START Given entries
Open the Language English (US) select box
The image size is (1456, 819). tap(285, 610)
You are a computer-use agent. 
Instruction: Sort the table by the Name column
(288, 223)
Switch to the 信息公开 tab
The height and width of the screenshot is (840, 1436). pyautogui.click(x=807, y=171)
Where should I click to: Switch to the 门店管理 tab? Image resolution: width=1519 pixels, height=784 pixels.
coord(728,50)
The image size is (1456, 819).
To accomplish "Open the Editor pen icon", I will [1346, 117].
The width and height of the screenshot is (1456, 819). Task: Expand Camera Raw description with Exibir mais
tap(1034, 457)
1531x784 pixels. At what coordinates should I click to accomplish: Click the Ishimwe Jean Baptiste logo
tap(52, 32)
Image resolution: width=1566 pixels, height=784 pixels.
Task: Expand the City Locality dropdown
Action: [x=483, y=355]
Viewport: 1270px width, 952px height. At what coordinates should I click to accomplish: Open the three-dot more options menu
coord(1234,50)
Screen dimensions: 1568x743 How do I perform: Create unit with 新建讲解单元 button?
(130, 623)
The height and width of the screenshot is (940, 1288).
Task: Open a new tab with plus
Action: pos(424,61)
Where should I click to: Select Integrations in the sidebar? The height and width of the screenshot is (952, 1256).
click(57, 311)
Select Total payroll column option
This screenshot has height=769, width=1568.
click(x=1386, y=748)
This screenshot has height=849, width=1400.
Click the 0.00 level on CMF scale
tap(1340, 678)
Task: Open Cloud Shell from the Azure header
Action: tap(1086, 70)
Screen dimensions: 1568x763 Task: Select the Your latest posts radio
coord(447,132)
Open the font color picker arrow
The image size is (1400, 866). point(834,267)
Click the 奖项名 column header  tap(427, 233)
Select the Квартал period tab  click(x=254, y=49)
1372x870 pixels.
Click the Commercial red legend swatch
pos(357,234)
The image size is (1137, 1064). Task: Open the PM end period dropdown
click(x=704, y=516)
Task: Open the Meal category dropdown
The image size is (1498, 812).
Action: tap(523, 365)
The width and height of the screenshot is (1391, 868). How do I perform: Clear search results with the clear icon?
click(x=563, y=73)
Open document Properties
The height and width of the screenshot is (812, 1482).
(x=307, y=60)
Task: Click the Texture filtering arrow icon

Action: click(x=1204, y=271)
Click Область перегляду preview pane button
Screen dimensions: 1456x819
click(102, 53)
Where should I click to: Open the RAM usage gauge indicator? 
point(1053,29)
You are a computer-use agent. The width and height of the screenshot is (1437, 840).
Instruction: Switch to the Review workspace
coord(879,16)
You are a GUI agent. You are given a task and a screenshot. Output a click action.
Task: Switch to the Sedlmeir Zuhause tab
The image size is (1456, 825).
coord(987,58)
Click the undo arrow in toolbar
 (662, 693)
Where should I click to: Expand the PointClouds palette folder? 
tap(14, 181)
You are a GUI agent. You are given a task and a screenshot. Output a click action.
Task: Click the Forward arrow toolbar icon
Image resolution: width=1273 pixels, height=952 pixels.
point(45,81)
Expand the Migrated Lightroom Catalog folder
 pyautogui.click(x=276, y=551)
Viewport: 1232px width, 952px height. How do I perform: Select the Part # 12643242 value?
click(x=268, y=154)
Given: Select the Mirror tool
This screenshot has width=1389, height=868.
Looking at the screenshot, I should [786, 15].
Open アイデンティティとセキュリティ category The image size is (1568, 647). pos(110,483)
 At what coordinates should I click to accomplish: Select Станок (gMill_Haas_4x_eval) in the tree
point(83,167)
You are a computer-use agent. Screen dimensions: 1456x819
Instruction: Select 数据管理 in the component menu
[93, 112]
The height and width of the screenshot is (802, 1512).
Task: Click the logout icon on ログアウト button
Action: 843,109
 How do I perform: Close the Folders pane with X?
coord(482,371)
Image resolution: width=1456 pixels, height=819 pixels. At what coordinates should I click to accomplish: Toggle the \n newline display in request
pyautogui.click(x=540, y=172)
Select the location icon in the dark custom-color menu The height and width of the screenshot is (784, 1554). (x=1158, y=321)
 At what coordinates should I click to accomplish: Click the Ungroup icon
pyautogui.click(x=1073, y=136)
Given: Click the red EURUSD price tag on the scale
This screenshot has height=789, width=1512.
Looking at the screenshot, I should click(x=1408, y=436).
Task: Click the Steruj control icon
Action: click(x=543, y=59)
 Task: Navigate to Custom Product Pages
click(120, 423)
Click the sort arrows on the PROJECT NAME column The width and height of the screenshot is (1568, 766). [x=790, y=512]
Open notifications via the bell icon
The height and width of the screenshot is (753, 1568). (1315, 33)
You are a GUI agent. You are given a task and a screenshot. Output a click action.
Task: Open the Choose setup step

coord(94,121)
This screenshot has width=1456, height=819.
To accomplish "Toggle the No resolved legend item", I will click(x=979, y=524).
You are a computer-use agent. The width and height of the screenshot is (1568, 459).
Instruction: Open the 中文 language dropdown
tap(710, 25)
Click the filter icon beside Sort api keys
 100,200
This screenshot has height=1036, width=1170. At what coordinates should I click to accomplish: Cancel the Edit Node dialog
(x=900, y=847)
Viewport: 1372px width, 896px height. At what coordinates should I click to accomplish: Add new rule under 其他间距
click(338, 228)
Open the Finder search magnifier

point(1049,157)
END Given entries
**What is needed:**
For the string "computer", give the number of lines in the data that contain it, and only that number.

**Result of the task:**
4